Fragmento del documento:
ENSAYO / junio-julio 2022 / No. 99

A la deriva



Alec Montero




Nunca he asistido a un estadio de futbol para presenciar un evento deportivo y, para ser honesto, dudo mucho que esa actividad alcance a entrar en la lista de las cosas que quisiera hacer antes de morir. En el pasado, llegué a creer que este deporte terminaría por agradarme siquiera un poco en algún momento, pero al cabo de los años sólo he podido confirmar mi nula afinidad por el acto de correr detrás de una esfera o, lo que considero menos preferible, ver a alguien más hacerlo. Cuando era niño —esa época en la que comencé a notar un patrón de torpeza de mi parte en mis interacciones sociales—, solía enfrentarme a la pregunta de cuál era mi equipo de futbol favorito; al principio, aludía al nombre de alguno de los más populares —o de los que yo consideraba como los más populares, guiado por la iconografía de los programas de televisión, por las camisetas en la calle y por las conversaciones escuchadas—, aunque después me harté de aparentarlo y empecé a confesar que no me gustaba para nada el futbol. Desde entonces, lo he dicho una y otra vez, al grado de que ahora me es indiferente lo que pueda suceder entre dos porterías en el transcurso de noventa —o más— minutos.

Qué harás: Según el fragmento, ¿a qué lugar no ha ido nunca quien narra para presenciar un evento deportivo? Los registros no tienen relación con el fragmento.

Información extraída:
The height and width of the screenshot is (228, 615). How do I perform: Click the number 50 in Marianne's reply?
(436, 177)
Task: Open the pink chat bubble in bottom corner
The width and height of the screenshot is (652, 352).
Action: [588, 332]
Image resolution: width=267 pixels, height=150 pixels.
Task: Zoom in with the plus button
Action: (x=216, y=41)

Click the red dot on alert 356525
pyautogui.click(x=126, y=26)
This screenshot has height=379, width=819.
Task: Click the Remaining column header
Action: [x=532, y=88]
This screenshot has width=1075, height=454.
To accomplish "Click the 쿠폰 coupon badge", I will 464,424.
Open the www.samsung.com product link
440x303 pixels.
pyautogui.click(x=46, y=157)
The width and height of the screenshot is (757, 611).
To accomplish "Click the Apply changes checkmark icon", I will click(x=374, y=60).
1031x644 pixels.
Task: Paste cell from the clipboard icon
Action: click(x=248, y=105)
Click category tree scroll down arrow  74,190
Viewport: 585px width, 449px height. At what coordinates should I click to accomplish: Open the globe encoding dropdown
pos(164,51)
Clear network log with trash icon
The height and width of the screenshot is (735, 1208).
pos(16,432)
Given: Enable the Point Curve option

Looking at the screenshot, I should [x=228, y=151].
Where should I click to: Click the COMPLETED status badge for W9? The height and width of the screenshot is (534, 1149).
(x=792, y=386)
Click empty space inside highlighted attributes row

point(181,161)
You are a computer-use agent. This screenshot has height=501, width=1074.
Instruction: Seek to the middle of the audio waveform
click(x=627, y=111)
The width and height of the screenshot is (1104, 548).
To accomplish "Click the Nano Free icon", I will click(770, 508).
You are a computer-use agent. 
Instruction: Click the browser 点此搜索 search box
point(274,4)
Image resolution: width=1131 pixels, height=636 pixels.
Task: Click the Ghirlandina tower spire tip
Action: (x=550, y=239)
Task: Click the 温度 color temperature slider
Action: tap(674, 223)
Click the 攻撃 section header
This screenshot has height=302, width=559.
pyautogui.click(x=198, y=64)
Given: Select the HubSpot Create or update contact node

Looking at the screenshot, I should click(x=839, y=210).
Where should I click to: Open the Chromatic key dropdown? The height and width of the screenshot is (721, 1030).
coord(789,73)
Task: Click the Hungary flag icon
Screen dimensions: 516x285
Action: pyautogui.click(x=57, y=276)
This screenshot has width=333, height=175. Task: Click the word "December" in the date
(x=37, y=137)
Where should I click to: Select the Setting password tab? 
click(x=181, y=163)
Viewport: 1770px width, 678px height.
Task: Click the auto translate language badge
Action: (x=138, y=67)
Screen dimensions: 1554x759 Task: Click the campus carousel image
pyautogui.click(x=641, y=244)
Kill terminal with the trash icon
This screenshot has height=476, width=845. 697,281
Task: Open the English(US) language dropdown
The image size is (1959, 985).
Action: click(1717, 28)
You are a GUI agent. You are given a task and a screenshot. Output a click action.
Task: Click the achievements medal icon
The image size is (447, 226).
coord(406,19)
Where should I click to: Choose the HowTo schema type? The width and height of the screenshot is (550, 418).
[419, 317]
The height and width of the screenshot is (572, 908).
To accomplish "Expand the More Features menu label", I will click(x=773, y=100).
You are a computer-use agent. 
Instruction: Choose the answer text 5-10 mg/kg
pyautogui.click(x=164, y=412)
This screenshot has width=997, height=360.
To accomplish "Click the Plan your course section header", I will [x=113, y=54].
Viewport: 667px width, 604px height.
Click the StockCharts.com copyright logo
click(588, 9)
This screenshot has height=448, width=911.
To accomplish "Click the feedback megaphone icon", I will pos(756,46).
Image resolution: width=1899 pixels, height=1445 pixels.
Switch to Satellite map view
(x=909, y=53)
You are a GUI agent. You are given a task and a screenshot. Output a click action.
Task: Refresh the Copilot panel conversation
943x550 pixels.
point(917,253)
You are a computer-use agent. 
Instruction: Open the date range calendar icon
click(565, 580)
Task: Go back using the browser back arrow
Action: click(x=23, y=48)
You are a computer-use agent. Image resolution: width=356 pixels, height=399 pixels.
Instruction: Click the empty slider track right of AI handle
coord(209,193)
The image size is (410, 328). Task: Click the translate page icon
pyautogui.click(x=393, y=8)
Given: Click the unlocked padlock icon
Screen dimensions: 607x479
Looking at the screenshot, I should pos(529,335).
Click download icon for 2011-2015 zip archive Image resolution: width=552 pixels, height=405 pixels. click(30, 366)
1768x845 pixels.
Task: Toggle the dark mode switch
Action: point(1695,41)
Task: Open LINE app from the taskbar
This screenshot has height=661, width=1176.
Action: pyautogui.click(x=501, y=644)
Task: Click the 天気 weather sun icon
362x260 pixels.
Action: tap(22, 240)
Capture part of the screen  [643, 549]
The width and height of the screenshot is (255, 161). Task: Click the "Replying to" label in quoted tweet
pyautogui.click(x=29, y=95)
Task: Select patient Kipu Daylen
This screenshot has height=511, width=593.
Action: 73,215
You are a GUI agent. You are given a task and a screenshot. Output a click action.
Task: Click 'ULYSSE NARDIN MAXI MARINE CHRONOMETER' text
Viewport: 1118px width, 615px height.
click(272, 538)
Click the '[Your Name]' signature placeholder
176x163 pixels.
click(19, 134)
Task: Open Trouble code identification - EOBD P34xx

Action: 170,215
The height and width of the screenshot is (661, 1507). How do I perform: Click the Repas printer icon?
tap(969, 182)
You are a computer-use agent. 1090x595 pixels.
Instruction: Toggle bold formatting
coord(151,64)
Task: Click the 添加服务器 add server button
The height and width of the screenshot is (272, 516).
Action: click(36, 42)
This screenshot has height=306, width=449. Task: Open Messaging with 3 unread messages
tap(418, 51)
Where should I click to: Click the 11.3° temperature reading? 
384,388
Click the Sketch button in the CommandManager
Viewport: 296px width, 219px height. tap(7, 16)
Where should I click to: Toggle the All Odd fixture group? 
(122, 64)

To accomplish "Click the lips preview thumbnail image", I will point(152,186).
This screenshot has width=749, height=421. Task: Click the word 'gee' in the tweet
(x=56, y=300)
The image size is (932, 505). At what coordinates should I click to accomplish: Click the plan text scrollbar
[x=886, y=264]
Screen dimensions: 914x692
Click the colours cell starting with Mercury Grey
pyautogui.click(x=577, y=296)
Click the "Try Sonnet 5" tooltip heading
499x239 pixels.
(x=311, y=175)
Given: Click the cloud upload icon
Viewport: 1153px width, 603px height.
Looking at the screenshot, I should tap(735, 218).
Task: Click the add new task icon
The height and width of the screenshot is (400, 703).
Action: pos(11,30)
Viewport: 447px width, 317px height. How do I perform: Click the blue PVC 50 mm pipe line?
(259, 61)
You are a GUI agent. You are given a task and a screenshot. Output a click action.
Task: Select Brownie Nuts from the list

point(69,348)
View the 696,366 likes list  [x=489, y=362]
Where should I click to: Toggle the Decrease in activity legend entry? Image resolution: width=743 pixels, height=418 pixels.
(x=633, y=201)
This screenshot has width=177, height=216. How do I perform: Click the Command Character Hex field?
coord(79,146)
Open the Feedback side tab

Resultado del ejercicio: A un estadio de futbol.